Mathematical Approach
The whole method rests on one idea: instead of building the enormous integer \(\binom{n}{k}\), determine how many times each prime occurs in it and add the weighted contributions \(p \cdot v_p\).
Prime Exponents Inside a Binomial Coefficient
Write
$\binom{n}{k}=\frac{n!}{k!(n-k)!}.$
Prime exponents are additive across multiplication and subtractive across division, so for every prime \(p\),
$v_p\!\left(\binom{n}{k}\right)=v_p(n!) - v_p(k!) - v_p((n-k)!).$
This is the exact cancellation pattern used by the implementations. It turns the problem into three factorial-valuation queries per prime. The complement \(n-k\) matters naturally because the denominator contains both \(k!\) and \((n-k)!\), and the identity \(\binom{n}{k}=\binom{n}{n-k}\) explains why the two smaller factorials play symmetric roles.
Legendre's Formula for Factorials
To evaluate \(v_p(m!)\), the code uses Legendre's formula:
$v_p(m!)=\sum_{j \ge 1}\left\lfloor \frac{m}{p^j}\right\rfloor.$
Each term has a clean meaning. The term \(\left\lfloor m/p \right\rfloor\) counts the multiples of \(p\) in \(1,2,\dots,m\); the term \(\left\lfloor m/p^2 \right\rfloor\) counts the extra copies contributed by multiples of \(p^2\); the next term does the same for \(p^3\), and so on. The sum is finite because once \(p^j > m\), every later floor is zero.

• [DIRECTION]: In the passage on prime exponents in binomial coefficients, which formula does the code use to find a prime's exponent in a factorial?

• [Entries for locating described items]:
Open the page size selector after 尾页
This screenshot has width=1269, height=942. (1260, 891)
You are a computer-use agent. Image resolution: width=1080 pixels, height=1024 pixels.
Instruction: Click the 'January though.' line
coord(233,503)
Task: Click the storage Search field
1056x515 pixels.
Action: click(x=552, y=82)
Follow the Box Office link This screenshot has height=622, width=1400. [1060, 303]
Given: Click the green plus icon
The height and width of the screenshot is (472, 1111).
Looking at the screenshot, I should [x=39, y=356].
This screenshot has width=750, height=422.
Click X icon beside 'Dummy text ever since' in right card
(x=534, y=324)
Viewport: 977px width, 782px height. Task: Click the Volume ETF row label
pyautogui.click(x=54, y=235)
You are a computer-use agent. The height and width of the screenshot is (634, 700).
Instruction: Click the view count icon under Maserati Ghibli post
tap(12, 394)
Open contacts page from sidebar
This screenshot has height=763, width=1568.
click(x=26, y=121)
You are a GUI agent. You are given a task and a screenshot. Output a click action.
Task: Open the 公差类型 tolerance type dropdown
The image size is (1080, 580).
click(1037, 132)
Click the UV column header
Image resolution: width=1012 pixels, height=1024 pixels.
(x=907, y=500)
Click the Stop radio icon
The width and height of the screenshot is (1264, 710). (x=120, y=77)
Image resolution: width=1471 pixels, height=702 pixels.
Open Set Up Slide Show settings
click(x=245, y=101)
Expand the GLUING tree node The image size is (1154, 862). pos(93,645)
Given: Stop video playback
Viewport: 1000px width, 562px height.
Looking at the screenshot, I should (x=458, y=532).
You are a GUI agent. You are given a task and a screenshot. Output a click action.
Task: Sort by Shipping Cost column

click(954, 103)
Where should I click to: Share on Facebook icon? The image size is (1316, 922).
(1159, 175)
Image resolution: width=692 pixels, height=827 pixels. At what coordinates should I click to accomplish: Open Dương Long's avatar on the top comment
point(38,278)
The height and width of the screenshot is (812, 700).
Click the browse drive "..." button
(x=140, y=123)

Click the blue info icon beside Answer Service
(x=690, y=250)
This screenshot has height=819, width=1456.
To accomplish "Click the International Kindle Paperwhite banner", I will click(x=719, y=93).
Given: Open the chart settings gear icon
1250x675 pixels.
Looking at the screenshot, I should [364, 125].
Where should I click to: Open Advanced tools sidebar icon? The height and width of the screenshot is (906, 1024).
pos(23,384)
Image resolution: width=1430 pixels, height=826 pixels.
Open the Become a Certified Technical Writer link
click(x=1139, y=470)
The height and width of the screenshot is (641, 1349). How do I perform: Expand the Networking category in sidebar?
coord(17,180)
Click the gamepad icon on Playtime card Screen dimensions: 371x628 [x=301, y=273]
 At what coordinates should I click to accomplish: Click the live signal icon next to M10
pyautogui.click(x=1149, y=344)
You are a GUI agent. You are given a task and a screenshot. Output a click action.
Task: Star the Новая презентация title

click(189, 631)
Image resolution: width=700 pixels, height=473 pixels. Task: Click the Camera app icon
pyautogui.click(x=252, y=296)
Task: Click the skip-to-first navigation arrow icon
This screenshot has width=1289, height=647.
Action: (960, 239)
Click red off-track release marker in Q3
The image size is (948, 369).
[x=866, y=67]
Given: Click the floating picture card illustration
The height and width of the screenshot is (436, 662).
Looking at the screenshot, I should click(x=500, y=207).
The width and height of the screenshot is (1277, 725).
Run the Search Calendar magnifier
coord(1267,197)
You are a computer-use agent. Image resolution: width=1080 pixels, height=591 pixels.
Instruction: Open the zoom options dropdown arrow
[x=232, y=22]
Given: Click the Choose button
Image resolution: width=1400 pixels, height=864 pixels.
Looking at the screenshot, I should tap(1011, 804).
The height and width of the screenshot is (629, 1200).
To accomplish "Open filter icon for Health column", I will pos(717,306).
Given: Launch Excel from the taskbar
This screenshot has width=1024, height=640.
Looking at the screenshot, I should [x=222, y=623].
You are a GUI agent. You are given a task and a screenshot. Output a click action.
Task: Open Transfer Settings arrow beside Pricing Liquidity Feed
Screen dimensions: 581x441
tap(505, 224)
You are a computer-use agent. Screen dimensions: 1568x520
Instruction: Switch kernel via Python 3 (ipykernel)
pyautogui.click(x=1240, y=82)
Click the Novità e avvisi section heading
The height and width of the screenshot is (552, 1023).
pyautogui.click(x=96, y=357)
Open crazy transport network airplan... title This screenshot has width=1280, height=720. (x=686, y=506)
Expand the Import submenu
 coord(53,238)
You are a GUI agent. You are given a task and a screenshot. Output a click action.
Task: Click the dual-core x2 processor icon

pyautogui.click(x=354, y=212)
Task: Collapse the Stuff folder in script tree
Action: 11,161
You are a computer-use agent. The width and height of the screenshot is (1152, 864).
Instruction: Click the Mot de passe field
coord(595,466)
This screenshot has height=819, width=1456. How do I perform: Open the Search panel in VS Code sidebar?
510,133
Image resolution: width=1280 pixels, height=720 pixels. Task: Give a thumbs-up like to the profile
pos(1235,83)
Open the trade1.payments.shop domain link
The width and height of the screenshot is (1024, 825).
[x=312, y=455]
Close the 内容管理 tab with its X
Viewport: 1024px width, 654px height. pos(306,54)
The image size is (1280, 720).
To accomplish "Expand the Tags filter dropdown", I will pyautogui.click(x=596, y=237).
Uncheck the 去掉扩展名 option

• [SOLUTION FOR THIS TASK]: Legendre's formula.